Scorrendo le immagini e leggendo la cronaca e i commenti della bella iniziativa dei giorni scorsi promossa dal giovane sacerdote don Vincenzo Martella sulla legalità con il giudice Cataldo Motta, non posso fare a meno di ricordare che c’è chi fu perfino pubblicamente redarguito da coloro che in quel tempo Massimo D’Alema avrebbe apostrofato come “cacicchi”, solo per aver richiamato le “strutture di peccato” denunciate dalla Nota Pastorale della CEI “Educare alla legalità” del 1991, a seguito della “mafiosità di comportamento” nei quali “i diritti diventano favori, quando non contano i meriti, ma i legami di “comparaggio” politico”, come aveva messo in guardia il Documento dei Vescovi Italiani “Chiesa italiana nel Mezzogiorno: sviluppo nella solidarietà” già nel 1989.

Come sarebbe stato importante in quei tempi terribili la presenza di preti come quelli odierni che hanno fatto incontrare a San Pietro il giudice Cataldo Motta con i giovani! Strappano perciò un mesto e pacifico sorriso le mediatiche passerelle di quanti oggi fanno a gara a limitarsi ad “apparire” negli incontri sui temi della criminalità e della legalità.

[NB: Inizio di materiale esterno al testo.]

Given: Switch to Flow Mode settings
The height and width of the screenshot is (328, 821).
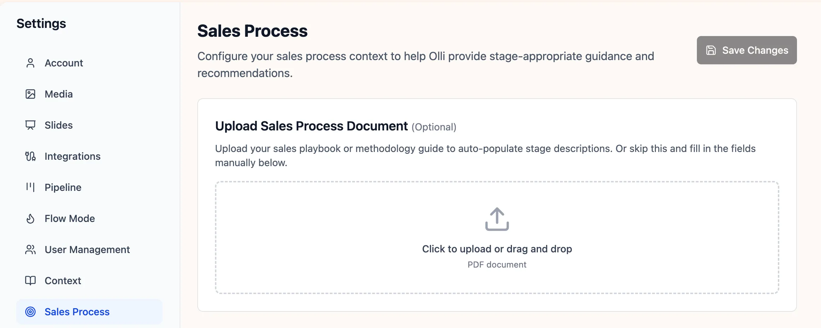Looking at the screenshot, I should [x=70, y=218].
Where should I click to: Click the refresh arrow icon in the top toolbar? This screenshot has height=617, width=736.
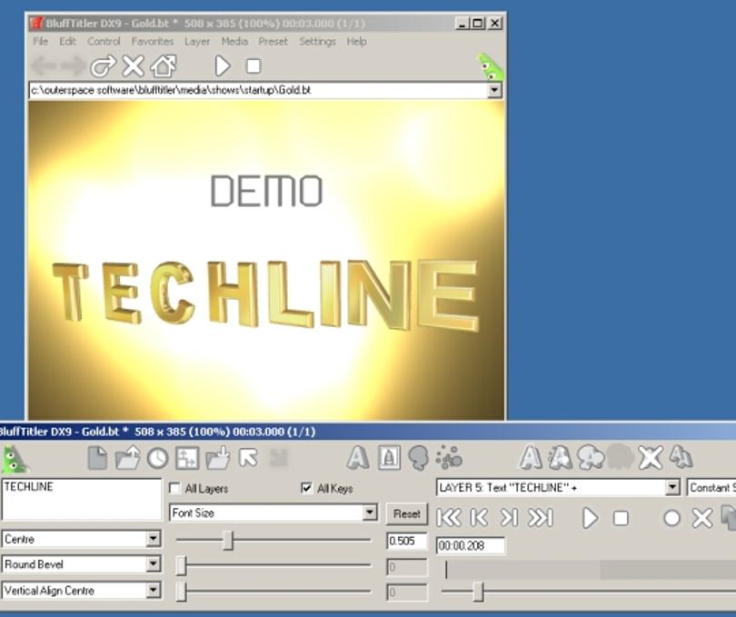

Ai giovani di oggi credo invece che vada consegnato il messaggio dell’instancabile insegnamento di papa e “papà” Bergoglio, che invita alla sobrietà dei comportamenti, anche politici, che non inseguono la chimera del denaro facile e la bramosia del facile ma illusorio successo mediatico o del potere prevaricante sugli altri, considerati “scarti”.

Ciò perché, prima ancora della repressione di ogni illegalità e di ogni crimine, organizzato e non, credo vada creato quell’humus culturale preventivo, oggi deficitario, che è l’educazione alla legalità nelle scuole, nelle famiglie, nelle parrocchie, nelle istituzioni, nelle coscienze, a partire dalla sana e buona politica, soprattutto con l’esempio pratico dei comportamenti, senza nulla a pretendere in cambio.
A noi bastava vedere la felicità negli occhi di una persona o il consenso solidale di una popolazione per l’aiuto che gli prestavamo, per ciò che facevamo, per il servizio civico che svolgevamo, per sentirci ricchi! Bastava a riempire ugualmente di ricchezza la nostra gioventù, la nostra storia politica, la nostra vita!